Modern WisdomHow To Design Your Perfect Warmup | Dr Sam Spinelli | Modern Wisdom Podcast 162
At a glance
WHAT IT’S REALLY ABOUT
Design Efficient Warmups That Boost Performance Without Wasting Time
- Dr. Sam Spinelli explains how to build simple, time‑efficient warmups that improve performance and reduce injury risk for lifting, CrossFit, and running. He breaks warmups into three essential 'buckets': getting physically warm, preparing joints and tissues for required ranges of motion, and neurologically priming the specific movements. Static stretching and fancy tools (foam rollers, massage guns, PNF) are largely unnecessary compared to dynamic, loaded movements that mimic the workout itself. He then gives practical, plug‑and‑play warmup templates and specific drills for overhead work, snatching, deadlifting, and front rack positioning.
IDEAS WORTH REMEMBERING
5 ideasBuild every warmup around three buckets: heat, range, and nerves.
A good warmup should (1) raise body temperature, (2) move joints through the ranges you’ll use, and (3) ramp up the nervous system for the specific movements and intensities to come.
Use dynamic, movement‑based prep instead of long static stretching.
Static stretching before training neither meaningfully boosts performance nor range compared to lifting through full range of motion, and any small downsides disappear once you move around; dynamic drills and loaded eccentrics are more efficient and useful.
Keep general warmups short, targeted, and repeatable.
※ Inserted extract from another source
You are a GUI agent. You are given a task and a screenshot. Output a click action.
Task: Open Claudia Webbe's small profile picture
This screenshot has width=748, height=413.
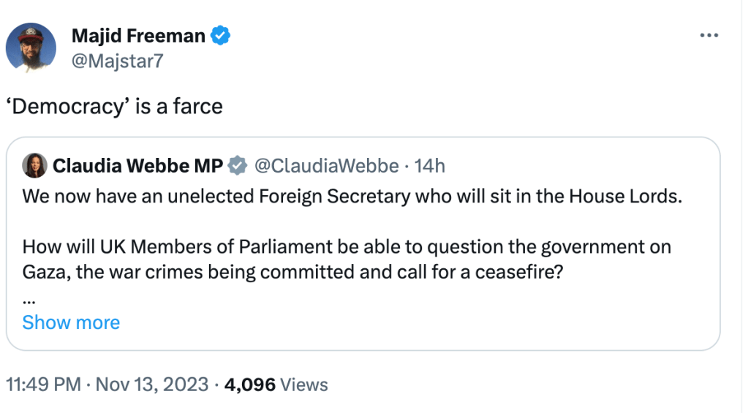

For most people with limited time, 5–10 minutes of 4–5 dynamic drills (thoracic mobility, hip rotation, trunk stability, plus one or two personal ‘problem areas’) at a moderate pace is enough to get warm and mobile.
Prime the exact movement pattern with light, technical sets.
After general prep, do a few minutes of skill work in the actual exercise (e.g., empty‑bar snatches, light tempo squats, easy build‑up runs) to sharpen technique and ramp the nervous system before working sets.
Target common limiters: thoracic spine, hips, and ankles.
Simple drills like side‑lying windmills (T‑spine), 90/90 hip rotations, and slow eccentric calf raises dramatically improve positioning for squats, snatches, and cleans without elaborate mobility routines.
WORDS WORTH SAVING
5 quotesAt the end of the day, whenever it comes to any of these activities, we always want to try to have the best performance we can. When we have a better performance, we reduce our injury risk.
— Dr. Sam Spinelli
For most people, static stretching is pretty low on the list. If you enjoy it, go for it, but most people don't really enjoy it and we can get the same benefits easier and better from other activities.
— Dr. Sam Spinelli
Most people don’t have a lot of time to screw around in the gym. So the question is: what will get me the best outcomes with a reasonable investment?
— Dr. Sam Spinelli
If you feel cold, you've not done a sufficient job. You should be able to move around and feel loose as a pretty good marker of a decent warmup.
— Dr. Sam Spinelli
For everyone deadlifting, don't pull your shoulder blades back. Pull them down.